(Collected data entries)
----
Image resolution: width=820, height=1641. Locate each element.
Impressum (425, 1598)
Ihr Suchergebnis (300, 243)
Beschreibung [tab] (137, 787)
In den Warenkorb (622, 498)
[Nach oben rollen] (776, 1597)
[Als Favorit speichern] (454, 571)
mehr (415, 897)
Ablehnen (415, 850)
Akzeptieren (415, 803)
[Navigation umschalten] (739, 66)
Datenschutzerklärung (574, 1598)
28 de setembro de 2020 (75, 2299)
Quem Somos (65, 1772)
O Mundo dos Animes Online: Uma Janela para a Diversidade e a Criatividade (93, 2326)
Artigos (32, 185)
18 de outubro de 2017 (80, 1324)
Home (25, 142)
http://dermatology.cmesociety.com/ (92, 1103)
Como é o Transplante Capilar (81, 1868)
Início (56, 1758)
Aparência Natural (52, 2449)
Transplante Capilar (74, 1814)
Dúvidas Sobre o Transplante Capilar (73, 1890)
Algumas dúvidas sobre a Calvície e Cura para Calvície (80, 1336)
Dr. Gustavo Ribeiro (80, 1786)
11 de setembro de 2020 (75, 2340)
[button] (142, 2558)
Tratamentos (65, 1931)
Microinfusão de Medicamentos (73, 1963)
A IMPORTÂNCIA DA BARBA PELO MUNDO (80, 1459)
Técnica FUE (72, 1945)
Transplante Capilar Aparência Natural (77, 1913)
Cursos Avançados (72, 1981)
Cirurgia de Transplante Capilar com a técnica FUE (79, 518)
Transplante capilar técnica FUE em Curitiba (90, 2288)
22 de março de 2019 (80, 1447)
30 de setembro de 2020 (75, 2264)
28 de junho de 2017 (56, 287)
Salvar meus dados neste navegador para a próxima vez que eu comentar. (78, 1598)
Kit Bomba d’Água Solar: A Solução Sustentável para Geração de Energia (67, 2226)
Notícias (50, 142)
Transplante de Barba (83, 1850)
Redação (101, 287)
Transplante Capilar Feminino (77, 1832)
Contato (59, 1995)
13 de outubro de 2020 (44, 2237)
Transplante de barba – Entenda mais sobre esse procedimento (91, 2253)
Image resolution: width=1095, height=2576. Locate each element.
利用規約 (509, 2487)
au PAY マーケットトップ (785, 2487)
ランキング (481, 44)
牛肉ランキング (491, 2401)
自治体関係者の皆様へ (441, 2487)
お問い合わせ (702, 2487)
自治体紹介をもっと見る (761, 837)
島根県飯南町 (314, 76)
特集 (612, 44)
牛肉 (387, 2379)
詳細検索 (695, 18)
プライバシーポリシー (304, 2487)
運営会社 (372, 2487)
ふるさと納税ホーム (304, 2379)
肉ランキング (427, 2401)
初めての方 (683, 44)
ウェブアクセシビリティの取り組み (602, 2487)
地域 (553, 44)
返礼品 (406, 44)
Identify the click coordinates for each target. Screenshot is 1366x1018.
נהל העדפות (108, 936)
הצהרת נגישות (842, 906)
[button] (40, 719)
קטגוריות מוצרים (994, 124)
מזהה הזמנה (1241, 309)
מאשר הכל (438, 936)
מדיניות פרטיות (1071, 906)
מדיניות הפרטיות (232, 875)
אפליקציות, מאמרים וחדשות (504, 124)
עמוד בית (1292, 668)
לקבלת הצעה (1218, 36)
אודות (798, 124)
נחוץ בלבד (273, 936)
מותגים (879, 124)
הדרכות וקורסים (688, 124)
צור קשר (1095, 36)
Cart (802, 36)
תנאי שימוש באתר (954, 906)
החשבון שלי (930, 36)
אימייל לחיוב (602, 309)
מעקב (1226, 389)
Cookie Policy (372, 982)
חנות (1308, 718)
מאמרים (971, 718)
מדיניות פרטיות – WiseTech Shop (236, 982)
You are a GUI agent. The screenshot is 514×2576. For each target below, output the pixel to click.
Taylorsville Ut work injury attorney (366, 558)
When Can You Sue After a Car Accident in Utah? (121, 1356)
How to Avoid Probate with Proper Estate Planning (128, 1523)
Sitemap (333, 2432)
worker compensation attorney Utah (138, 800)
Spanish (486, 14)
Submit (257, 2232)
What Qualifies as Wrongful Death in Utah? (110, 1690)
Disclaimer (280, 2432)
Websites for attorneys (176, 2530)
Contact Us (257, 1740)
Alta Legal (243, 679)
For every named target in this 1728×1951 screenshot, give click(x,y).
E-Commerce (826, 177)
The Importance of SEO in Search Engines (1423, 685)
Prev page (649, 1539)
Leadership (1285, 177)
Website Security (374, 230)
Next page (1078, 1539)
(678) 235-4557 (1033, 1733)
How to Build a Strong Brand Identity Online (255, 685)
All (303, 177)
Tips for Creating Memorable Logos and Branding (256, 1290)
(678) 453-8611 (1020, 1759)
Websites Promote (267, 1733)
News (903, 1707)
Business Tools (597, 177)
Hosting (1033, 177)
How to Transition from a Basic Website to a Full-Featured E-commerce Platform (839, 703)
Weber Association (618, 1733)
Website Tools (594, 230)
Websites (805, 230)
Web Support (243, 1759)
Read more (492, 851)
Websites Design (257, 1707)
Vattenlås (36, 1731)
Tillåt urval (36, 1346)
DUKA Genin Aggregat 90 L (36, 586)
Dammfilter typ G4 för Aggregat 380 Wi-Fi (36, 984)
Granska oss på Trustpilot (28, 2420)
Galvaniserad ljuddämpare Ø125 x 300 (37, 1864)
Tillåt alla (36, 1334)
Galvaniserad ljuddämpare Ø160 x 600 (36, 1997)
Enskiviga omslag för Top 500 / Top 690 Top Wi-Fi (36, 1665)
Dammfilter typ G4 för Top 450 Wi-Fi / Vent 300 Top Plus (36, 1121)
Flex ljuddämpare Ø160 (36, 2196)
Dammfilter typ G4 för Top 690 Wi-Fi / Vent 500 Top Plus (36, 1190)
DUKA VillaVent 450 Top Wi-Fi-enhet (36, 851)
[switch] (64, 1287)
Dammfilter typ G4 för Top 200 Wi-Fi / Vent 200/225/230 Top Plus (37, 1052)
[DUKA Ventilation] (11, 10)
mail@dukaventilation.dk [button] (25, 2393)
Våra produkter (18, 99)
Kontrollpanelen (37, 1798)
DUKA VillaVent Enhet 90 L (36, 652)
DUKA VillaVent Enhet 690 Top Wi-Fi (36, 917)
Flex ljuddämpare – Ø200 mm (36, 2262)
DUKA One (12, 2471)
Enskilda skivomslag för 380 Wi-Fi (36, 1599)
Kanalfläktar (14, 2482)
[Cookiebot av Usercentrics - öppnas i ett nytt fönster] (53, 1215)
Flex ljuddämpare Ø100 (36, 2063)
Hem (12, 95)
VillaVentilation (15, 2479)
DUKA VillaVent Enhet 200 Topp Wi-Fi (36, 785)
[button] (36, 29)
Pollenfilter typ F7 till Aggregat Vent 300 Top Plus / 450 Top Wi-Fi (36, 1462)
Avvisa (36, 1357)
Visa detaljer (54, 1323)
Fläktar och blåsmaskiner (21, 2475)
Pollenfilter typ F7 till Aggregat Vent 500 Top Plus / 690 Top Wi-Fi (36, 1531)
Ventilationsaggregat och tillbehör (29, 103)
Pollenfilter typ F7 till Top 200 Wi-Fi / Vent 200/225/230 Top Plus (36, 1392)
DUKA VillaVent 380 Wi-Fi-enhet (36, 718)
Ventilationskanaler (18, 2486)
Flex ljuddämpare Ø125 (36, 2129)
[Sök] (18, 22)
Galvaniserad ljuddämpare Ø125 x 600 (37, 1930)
----
• Task description: Only a number is needed here: the count of lines above that hold the string "resolution".

• Expected answer: 2